The Butterfly Valley, Petaloudes
Known as the Petaloudes Valley in Greek, the Butterfly Valley is located on the western side of Rhodes. What makes it special is that it is home to a diverse range of species of Jersey Tiger moths. Every year, colorful moths and butterflies cover the land from mid-June to mid-September. They are attracted to the region due to highly humid weather conditions. The Oriental Sweetgum trees in the valley give off a faint, distinctive scent that attracts moths and butterflies, creating an exceptional biotope.
The natural beauty of the landscape, combined with the delightful presence of thousands of butterflies, brings in hordes of local and foreign tourists to the valley every summer. Unfortunately, the population of butterflies is depleting progressively since they don’t have a stomach and can’t feed to gain energy.
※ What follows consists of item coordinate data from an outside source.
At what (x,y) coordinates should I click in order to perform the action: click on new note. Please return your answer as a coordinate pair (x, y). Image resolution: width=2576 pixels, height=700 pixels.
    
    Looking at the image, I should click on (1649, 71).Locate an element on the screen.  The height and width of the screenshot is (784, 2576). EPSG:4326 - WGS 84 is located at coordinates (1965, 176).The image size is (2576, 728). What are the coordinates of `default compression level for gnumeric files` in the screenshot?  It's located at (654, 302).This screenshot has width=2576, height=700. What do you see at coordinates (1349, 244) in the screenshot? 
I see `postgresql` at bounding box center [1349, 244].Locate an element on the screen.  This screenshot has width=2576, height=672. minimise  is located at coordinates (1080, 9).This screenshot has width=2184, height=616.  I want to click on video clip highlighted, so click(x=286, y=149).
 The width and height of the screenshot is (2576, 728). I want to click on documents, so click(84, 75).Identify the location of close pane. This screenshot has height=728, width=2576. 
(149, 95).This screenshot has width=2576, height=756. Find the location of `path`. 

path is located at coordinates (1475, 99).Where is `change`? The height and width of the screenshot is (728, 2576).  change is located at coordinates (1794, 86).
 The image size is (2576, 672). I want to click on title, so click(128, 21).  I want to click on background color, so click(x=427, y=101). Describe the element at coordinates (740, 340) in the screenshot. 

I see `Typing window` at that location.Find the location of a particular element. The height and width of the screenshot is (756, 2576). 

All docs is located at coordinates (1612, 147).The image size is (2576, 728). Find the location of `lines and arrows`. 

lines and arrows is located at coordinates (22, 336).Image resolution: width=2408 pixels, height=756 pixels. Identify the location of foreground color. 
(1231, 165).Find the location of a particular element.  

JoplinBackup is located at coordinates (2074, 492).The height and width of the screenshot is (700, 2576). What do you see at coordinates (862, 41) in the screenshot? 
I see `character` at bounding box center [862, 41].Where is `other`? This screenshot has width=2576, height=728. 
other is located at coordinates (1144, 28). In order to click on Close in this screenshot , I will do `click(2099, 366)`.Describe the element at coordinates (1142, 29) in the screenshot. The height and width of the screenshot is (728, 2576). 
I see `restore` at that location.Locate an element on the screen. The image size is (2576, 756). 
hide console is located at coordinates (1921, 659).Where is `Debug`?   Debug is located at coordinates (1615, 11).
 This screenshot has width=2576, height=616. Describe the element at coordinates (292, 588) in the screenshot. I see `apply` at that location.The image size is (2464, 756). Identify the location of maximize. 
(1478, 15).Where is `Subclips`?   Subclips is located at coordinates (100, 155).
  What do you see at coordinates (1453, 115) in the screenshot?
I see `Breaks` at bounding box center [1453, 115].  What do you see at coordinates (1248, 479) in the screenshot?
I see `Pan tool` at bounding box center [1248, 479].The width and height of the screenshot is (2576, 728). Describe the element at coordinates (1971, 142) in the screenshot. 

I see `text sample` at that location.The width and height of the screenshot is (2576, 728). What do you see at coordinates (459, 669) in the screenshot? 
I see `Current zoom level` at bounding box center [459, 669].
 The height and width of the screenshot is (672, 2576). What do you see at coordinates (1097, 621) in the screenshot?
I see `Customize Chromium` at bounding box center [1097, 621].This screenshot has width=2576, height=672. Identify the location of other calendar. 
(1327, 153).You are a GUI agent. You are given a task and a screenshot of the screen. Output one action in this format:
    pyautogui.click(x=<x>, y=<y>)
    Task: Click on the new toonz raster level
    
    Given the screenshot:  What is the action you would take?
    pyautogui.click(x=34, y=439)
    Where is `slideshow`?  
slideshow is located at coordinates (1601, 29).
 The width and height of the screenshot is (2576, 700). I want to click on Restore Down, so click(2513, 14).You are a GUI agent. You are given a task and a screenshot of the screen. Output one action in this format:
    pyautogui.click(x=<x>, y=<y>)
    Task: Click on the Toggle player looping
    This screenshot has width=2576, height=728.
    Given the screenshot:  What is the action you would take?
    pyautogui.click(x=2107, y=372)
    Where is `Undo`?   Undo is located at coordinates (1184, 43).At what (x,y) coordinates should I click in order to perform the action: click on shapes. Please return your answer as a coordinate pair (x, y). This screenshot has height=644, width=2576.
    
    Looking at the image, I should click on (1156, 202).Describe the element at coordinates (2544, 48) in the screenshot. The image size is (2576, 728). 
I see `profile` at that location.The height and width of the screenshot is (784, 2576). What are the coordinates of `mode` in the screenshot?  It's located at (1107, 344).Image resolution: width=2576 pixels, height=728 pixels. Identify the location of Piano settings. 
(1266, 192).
When disturbed due to human activities, they fly more frequently, which causes excessive energy loss. This is one of the leading reasons behind the decreasing population of butterflies in the region.
A few decades ago, a German entomologist, studied the butterflies that emerge in the Butterfly Valley during June and September. This particular species of butterflies is called Callimorpha Qudripunctaria Himalaiensis. The remarkable name befits the species since it was first discovered in the great mountains of Himalayas. These butterflies are abundantly found in Australia, Brazil, Peru, California, and many other places where the native plants include the Liquidambar Orientalis trees.
The butterflies appear in the valley during the summer season. They mate, lay eggs on the island, and fly off in September once the temperature starts to change. The eggs produce larva in April. By the next month, the larvae transform into chrysalises. The transformation finally completes in early June as chrysalises transform into adult butterflies. As the temperature starts to rise, these beautiful butterflies leave their locale and travel through the night to reach the valley. The moderately cool temperature of the valley and its surrounding areas, coupled with the sweet scent of raisins, is the reason behind this mass migration.